*Text*:
********************

I'm assigning myself, but I likely won't have time soon, if anyone else wants to fix this, feel free to take it from me.

mitchell852 commented 5 years ago

@rob05c - can you put a severity label on this?

rob05c commented 5 years ago

Update

We have a PR to fix #1738 - PR #3104. But that PR does not fix this bug. The two bugs are:

  1. The monitoring.json data is not snapshotted.
  2. The Traffic Monitor doesn't ensure the versions of monitoring.json and CRConfig match.

This case is for number 2.

How to fix

The code needs changed to request both the CRConfig and monitoring.json immediately one after the other. But that doesn't completely fix it, because there's still a small race, if someone were to Snapshot in-between the Monitor's requests.

So, the requests actually need to happen in a loop, where each are requested, their timestamps are compared, and if one is older, it's fetched again, in a loop, until both timestamps match.

The pseudocode looks something like:

crConfig  = GetCRConfig()
monitoring = GetMonitoring()
for {
  if crConfig.SnapshotTime < monitoring.SnapshotTime {
    crConfig = GetCRConfig()
    continue
  }
  if monitoring.SnapshotTime < crConfig.SnapshotTime {
    monitoring = GetMonitoring()
    continue
  }
  break
}
mitchell852 commented 4 years ago

@rob05c - can this be closed?

rob05c commented 4 years ago

No, this isn't fixed. It's still a dangerous race condition in the Monitor.

The related issue https://github.com/apache/trafficcontrol/issues/1738 was fixed. That synchronizes the snapshots themselves in Traffic Ops.

But, even though the Snapshots are created in Traffic Ops at the same time, the Monitor has 2 separate polling threads, which aren't synchronized.

Therefore, for example, if a Profile is renamed, if the Monitor might poll the CRConfig, which has the new name, but it might be several seconds before the Monitor polls the Monitoring.json, which has the polling locations. During that time, the Monitor will be unable to find the polling location URL for the cache with the renamed Profile, and will be unable to poll that cache.

The Monitor's internal polls for those 2 objects need to happen at the same time, to fix this race condition.

********************

*Direction 1*: Edit the thread's stretch from "We have a PR" through "for number 2.", changing "Traffic Monitor" to "TM service".
*Direction 2*: Does the thread agree with each statement? (a) PR #3104 fixes the bug where the versions of monitoring.json and CRConfig are not made to match. (b) The Monitor has two separate polling threads that are not synchronized. (c) Requesting the CRConfig and monitoring.json immediately one after the other fully removes the race.

********************

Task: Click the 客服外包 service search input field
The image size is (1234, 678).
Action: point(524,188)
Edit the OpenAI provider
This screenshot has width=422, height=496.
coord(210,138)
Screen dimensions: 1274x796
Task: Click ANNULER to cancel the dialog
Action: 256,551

********************

*Finished answer 1*:
We have a PR to fix #1738 - PR #3104. But that PR does not fix this bug. The two bugs are:

  1. The monitoring.json data is not snapshotted.
  2. The TM service doesn't ensure the versions of monitoring.json and CRConfig match.

This case is for number 2.

*Finished answer 2*:
(a) No: "But that PR does not fix this bug."
(b) Yes: "the Monitor has 2 separate polling threads, which aren't synchronized."
(c) No: "But that doesn't completely fix it, because there's still a small race"